Doch gerade in Bremen stand das Fortbestehen des Projekts bis vor wenigen Tagen auf der Kippe: Die örtlichen Organisatoren müssen sich intensiv mit Gunter Demnig auseinandersetzen, dem verdienstvollen Erfinder der Stolpersteine.

Der mag sich in sein Projekt, das mittlerweile allerdings auch zum Recherche- und Betreuungsprojekt vieler Hundert Ehrenamtlicher geworden ist, nicht reinreden lassen. Schließlich handele es sich um ein Kunstprojekt, und diese Kunst hat einen Urheber: ihn selbst.

Der Ärger mit Demnig hat einen strukturellen Hintergrund. So lange hauptsächlich jüdische Deportierte und Mitglieder anderer definierter Gruppen geehrt wurden wie Zeugen Jehova, Homosexuelle und Sinti, musste man sich weder über den „Opferstatus“ auseinandersetzen noch über die Frage, welche (wenigen) Worte in die 92 Quadratzentimeter große Messingplatte gestanzt werden.

Es sind die Lebensdaten sowie die Orte von Geburt, Deportation und Ermordung, in der Regel ein KZ. Die Biografie ist dann im Netz oder in Print-Publikationen nachzulesen. Seit Kurzem tauchen auf den Tafeln jedoch Begriffe wie „Rassenschande“, „arbeitsscheu“ und „Volksschädling“ auf. Eine entsetzte Hamburgerin sah ihre Großmutter als „Gewohnheitsverbrecherin“ tituliert. Die Nazi-Begriffe, natürlich in Anführungszeichen gesetzt, stammen aus den Todesurteilen der Betroffenen – aber kann das heutzutage jeder richtig einordnen?

Demnig hat für Hamburg nach zähen Gesprächen nun zugesichert, künftig ein distanzierendes „sog.“ vor die NS-Worte zu setzen. Ob das ausreicht? Ein ebenso großes Problem besteht ohnehin darin, dass er zunehmend Steine für Überlebende setzt, auch der zweiten Generation. Das kann zwar zum Zusammentreffen zerrissener Familien führen – viel öfter aber wollen Überlebende keinesfalls auf dieselbe Art geehrt werden wie die Ermordeten. Die subjektiv verspürte „Schuld“ des Überlebthabens ist ohnehin eine schwere Hypothek.
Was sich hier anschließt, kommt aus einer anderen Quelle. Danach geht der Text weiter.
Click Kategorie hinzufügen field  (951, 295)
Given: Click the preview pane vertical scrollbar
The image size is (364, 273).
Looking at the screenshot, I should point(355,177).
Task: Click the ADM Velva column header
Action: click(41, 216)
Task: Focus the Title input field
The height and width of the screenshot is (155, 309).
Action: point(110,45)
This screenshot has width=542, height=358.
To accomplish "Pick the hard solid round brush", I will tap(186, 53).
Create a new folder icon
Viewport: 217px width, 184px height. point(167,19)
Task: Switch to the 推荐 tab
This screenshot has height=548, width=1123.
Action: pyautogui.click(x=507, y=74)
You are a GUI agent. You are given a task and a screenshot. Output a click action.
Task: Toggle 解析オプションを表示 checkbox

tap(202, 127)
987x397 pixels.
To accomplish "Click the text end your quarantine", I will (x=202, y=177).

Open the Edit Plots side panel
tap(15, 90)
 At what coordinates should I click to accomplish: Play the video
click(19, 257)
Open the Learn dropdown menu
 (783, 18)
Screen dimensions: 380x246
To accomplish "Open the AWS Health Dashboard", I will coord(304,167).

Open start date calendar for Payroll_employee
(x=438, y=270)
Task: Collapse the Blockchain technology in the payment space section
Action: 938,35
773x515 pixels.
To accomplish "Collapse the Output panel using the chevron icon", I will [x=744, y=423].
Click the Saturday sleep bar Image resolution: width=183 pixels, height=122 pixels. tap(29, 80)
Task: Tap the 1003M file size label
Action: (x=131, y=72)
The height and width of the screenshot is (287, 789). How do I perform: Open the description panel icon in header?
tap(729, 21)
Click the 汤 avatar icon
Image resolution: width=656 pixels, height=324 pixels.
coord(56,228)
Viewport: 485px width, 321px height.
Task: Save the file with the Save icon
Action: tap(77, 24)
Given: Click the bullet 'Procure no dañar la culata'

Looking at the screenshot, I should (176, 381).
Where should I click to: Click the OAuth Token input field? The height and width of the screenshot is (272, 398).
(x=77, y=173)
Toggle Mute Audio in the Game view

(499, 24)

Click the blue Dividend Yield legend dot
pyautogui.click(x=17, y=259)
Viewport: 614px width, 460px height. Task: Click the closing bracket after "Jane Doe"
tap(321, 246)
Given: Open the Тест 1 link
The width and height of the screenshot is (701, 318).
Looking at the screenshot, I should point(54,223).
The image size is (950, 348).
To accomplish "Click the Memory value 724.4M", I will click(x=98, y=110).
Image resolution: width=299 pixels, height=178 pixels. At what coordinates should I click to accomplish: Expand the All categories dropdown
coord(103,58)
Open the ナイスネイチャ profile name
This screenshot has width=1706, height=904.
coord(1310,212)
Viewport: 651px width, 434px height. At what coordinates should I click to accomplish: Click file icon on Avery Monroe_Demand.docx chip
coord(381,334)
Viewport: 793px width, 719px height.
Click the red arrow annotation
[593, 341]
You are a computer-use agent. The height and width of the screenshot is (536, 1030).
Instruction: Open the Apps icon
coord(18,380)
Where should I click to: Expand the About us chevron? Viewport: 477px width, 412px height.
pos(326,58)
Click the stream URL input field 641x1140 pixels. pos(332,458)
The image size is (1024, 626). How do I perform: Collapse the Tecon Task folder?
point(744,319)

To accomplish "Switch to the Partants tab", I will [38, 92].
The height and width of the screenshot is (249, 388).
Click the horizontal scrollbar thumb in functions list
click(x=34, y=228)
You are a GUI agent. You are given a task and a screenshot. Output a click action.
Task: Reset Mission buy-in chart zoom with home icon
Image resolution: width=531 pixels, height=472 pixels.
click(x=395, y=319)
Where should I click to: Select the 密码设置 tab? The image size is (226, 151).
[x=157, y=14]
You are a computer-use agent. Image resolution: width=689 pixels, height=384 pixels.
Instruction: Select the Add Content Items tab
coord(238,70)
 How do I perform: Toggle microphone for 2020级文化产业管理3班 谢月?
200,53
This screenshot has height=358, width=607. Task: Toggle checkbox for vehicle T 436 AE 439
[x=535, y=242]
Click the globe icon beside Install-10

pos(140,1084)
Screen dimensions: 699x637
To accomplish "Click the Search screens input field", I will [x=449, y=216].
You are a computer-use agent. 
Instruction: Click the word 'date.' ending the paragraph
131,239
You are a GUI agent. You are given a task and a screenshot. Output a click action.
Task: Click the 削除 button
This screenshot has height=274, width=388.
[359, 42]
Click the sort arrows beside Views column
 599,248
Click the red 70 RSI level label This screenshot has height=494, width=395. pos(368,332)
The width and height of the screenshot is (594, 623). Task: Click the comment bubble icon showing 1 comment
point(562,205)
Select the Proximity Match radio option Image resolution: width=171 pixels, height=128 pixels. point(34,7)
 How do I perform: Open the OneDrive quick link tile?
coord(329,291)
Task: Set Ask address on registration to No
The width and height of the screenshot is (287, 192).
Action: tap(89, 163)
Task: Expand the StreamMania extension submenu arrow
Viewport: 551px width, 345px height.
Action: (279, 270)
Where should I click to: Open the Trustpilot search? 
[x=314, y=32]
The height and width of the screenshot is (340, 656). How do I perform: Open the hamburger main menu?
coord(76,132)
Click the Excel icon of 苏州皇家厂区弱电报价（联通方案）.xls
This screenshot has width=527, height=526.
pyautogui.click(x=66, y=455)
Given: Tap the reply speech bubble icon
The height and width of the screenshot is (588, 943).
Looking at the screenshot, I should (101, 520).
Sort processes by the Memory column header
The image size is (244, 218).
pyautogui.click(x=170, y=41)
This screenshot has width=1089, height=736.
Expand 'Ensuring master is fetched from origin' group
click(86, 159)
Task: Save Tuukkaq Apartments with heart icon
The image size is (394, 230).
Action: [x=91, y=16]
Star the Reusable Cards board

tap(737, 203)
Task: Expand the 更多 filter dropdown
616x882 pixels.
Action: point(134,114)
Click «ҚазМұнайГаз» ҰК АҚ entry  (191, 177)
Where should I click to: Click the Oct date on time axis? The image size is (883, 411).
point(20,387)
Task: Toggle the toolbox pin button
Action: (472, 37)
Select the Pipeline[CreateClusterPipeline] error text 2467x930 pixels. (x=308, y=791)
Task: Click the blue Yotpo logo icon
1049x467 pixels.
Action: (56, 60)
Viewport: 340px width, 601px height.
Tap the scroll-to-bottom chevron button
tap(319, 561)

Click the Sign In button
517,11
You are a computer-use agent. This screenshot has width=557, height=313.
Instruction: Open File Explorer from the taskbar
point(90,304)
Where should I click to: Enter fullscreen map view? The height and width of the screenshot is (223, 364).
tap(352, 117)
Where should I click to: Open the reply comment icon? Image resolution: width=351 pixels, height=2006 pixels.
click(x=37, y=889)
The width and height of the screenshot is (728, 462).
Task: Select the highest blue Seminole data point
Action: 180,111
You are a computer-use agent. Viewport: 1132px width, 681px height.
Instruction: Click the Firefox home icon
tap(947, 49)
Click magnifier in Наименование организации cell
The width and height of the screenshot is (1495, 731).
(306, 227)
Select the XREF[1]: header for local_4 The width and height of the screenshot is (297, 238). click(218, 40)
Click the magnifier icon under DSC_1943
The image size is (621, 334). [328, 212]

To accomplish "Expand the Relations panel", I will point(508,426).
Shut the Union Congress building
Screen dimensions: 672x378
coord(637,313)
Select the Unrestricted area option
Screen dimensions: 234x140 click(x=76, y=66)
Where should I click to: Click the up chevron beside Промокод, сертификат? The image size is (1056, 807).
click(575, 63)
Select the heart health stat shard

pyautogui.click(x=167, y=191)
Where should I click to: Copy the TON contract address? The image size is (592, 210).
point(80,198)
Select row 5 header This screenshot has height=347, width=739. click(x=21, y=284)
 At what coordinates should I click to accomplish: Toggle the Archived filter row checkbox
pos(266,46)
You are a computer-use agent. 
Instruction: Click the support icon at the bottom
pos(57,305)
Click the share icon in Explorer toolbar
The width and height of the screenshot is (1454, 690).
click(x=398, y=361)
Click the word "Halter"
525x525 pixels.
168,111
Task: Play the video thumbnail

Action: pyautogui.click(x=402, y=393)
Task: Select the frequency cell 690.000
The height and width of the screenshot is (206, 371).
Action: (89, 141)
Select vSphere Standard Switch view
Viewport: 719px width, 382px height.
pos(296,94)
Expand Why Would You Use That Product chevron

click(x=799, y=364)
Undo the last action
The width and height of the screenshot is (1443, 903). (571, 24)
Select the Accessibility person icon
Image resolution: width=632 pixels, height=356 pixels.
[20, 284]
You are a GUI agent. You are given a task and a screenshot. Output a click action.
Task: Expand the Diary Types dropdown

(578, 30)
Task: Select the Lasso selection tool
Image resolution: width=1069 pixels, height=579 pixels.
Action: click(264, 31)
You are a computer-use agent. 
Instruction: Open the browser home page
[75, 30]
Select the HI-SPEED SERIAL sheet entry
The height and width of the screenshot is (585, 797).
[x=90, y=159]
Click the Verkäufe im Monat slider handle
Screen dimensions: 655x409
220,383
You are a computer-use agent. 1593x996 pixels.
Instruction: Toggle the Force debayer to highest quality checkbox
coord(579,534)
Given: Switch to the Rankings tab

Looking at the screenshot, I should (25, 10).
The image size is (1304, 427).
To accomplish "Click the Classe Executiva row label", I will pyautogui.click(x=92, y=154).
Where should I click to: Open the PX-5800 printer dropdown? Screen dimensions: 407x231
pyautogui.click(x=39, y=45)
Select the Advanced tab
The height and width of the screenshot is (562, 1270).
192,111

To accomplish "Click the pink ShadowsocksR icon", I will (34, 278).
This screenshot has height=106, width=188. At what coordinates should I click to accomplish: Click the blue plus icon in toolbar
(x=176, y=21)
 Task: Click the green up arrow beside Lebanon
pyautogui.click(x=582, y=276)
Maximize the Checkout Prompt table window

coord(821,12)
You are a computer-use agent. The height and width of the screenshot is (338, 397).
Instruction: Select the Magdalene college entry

Die Bremer haben erreicht, dass Überlebenden-Steine bei ihnen nur in Ausnahmefällen verlegt werden – und nie ohne ausdrückliche Einwilligung der Betroffenen. Der dafür notwendige Rechercheaufwand sei enorm, aber unerlässlich, sagt Barbara Johr. Seit Jahren koordiniert sie in der Bremer Landeszentrale für politische Bildung die Verlegungen. Sie fügt an: „Ohne diese Einigung mit Demnig hätten wir uns aus dem Projekt verabschieden müssen.“

Man glaubt Johr sofort, wie schwer ihr ein solches Ende gefallen wäre. Keine kennt wie sie die Vielzahl der einzelnen Schicksale, fast wirkt es, als spräche sie von einem erweiterten Familienkreis. Sie pflegt Kontakt zu den Nachkommen und kennt alle Bremer Straßen, in denen deren Vorfahren wohnten. „Ich könnte sofort einen Taxi-Schein machen“, sagt Johr lakonisch. In ihrem Büro reihen sich Regalmeter für Regalmeter die Ordner mit den Biografien der Stolperstein-Geehrten.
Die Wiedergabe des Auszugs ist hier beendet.